Que représente Chris Ware pour le lecteur francophone ? Il est l'auteur d'un magnifique pavé, Jimmy Corrigan, paru en 2002 et justement récompensé par l'Alph'Art du meilleur album en 2003, puis de deux autres ouvrages, plus expérimentaux, compilations de planches et de récits variés, Quimby the Mouse en 2004 et Acme en 2007. Bref Chris Ware pourrait apparaître comme l'auteur d'un unique chef-d’œuvre et de quelques essais expérimentaux.

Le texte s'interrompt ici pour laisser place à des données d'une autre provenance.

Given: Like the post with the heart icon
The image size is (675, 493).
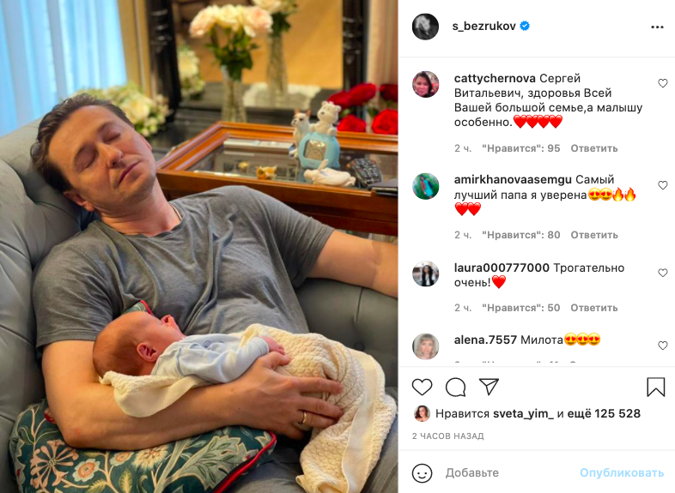Looking at the screenshot, I should pyautogui.click(x=422, y=388).
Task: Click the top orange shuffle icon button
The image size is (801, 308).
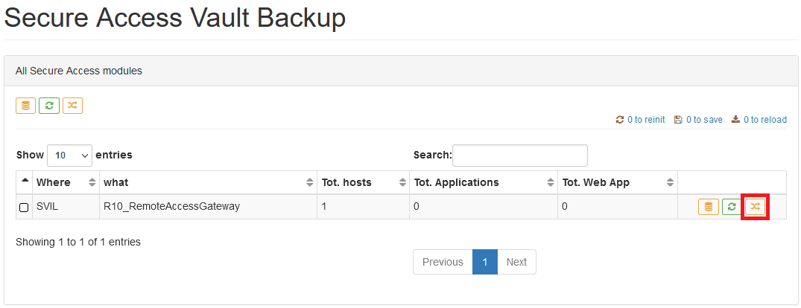Action: [x=72, y=106]
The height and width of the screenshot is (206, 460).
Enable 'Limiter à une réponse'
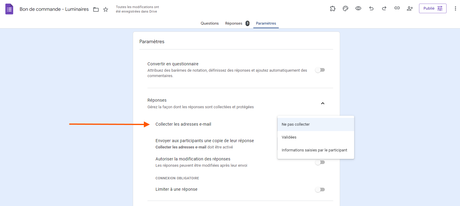click(320, 189)
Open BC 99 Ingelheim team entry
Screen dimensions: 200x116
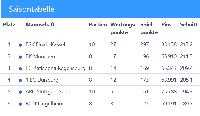pos(44,104)
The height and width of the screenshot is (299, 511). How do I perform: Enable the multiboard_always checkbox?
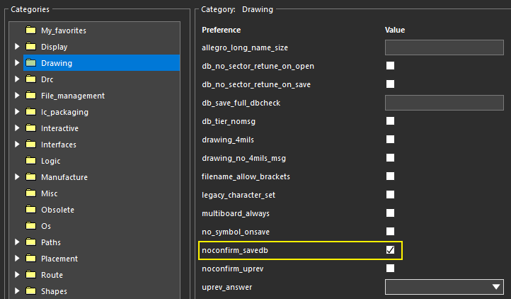tap(390, 213)
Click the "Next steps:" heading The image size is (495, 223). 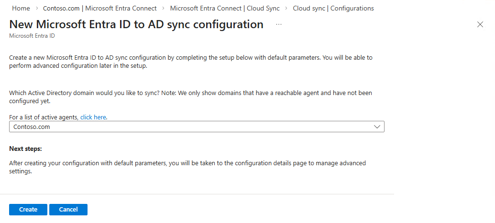click(26, 149)
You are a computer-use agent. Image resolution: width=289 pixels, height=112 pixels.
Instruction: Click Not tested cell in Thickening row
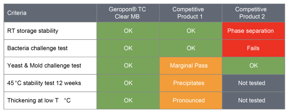point(254,100)
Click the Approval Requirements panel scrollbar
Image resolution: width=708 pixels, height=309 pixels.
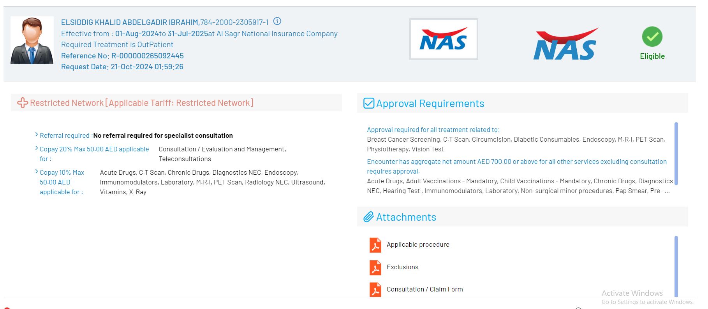676,153
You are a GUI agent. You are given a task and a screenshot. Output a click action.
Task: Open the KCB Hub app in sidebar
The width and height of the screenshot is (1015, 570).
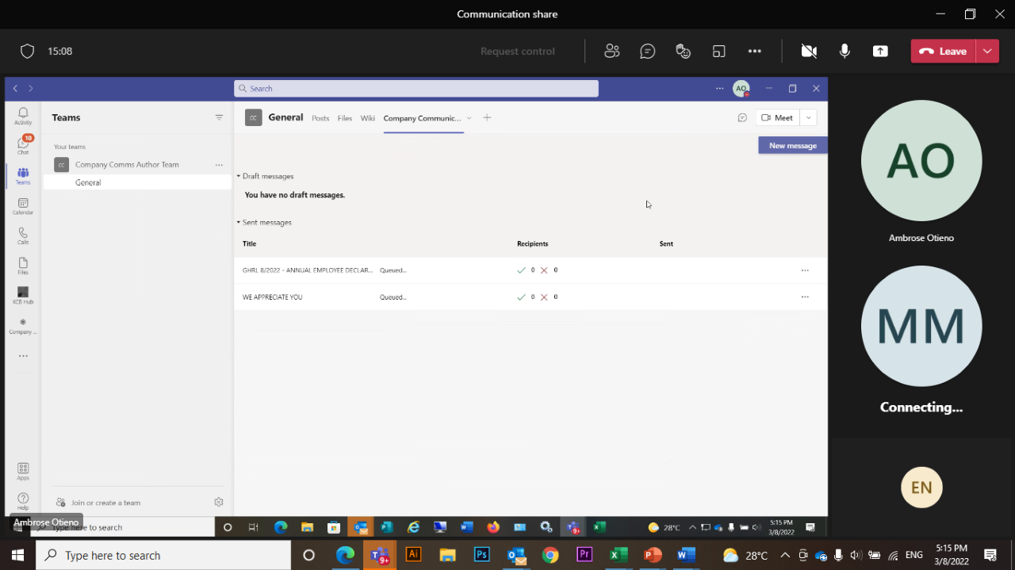click(22, 294)
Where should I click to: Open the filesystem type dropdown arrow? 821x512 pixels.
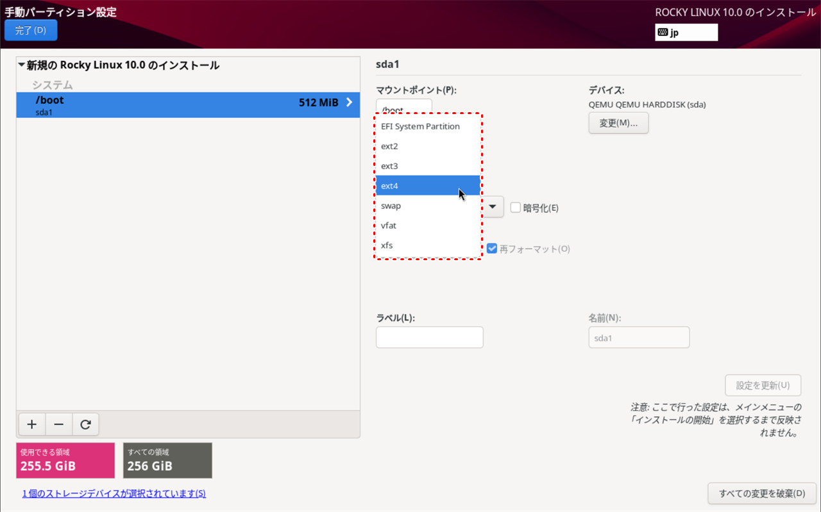click(491, 206)
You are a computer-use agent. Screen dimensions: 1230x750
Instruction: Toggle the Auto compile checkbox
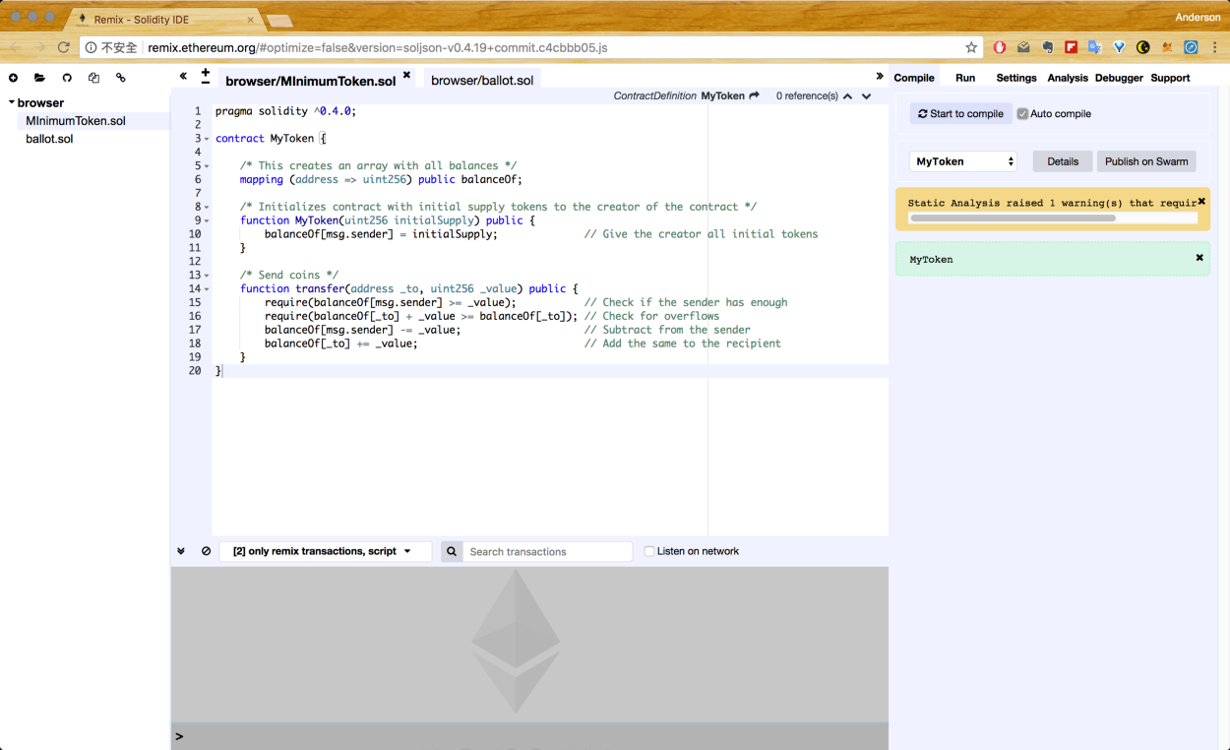point(1022,114)
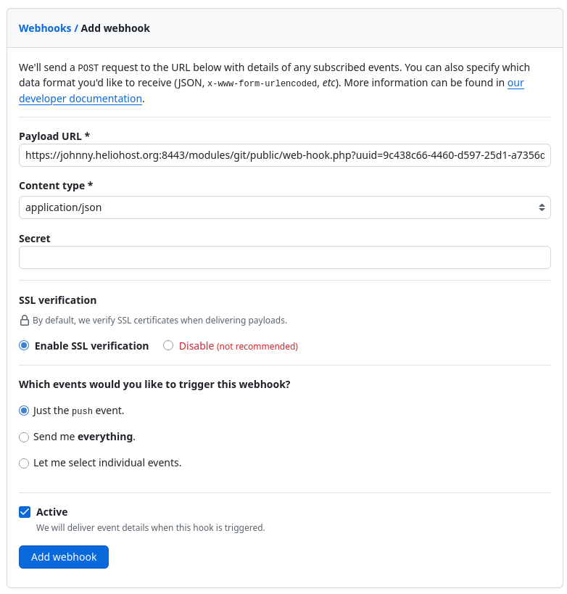567x594 pixels.
Task: Click the Send me everything label
Action: pos(84,437)
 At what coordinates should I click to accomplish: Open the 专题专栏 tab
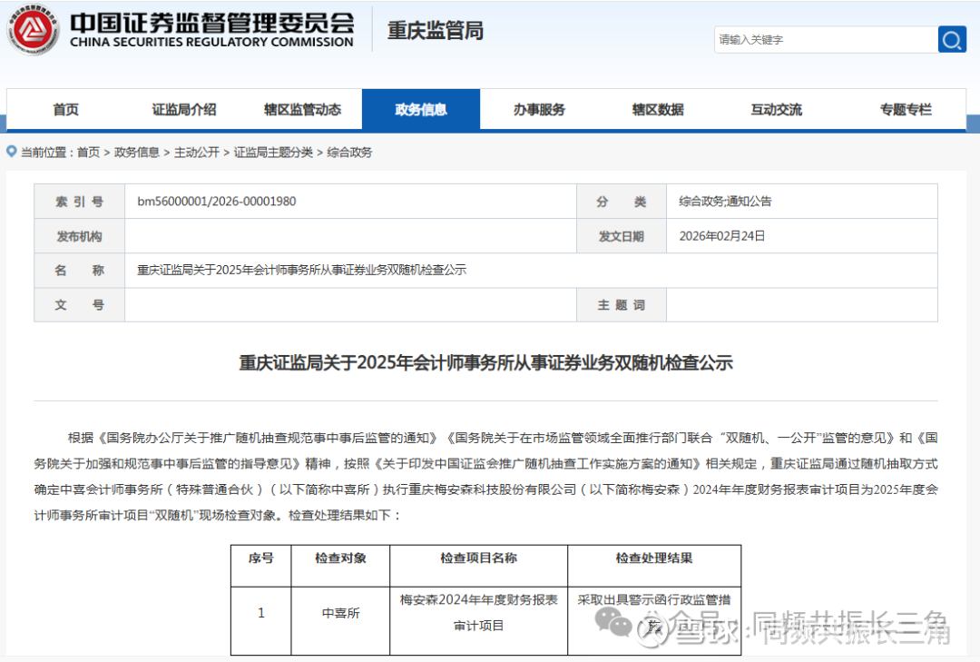905,110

Oui mais voilà, Jimmy Corrigan a été publié aux États-Unis en fascicules (les volumes successifs de l' Acme Novelty Livrary) entre 1993 et 2000 et en recueil en 2000. Cela fait donc maintenant 12 ans. Et, depuis, Chris Ware n'a pas arrêté de travailler. Bien au contraire, il a continué à progresser et à évoluer. Ses mises en page, toujours très travaillées, atteignent de plus en plus souvent une beauté très classique (on en voit de merveilleux exemples dans l' Acme Novelty Livrary 18 1/2, compilation de planches initialement publiées dans le New Yorker). Ses couleurs, de plus en plus recherchées, se rapprochent de la finesse de celles du studio Hergé dans les derniers albums de Tintin et confèrent un charme supplémentaire à ses dessins. De manière générale, il dose ses effets de façon plus parcimonieuse : il nous offre moins de démonstrations de virtuosité et son talent se fait plus subtil, les fausses publicités et textes parallèles sont moins envahissants.
Les lecteurs anglophones ont ainsi pu découvrir la continuation de son œuvre dans les volumes 16 à 20 de l' Acme Novelty Livrary (avec trois épisodes de Rusty Brown, deux épisodes des Building Stories et enfin le superbe Lint en 2010).
Chris Ware est l'un des 3 ou 4 auteurs de bande dessinée les plus importants des 20 dernières années et la majeure partie de son œuvre reste encore largement inconnue du public francophone. Quand donc un éditeur osera publier les différents volumes de l' Acme Novelty Livrary qui, bien plus que de simples "épisodes" d'un ouvrage plus important, sont, chacun, un album majeur de première importance ?
En particulier Lint est un chef d'oeuvre absolu... Comment comprendre qu'il ne soit pas traduit? A part l'énorme travail de lettrage réclamé pour être cohérent avec l'édition originale.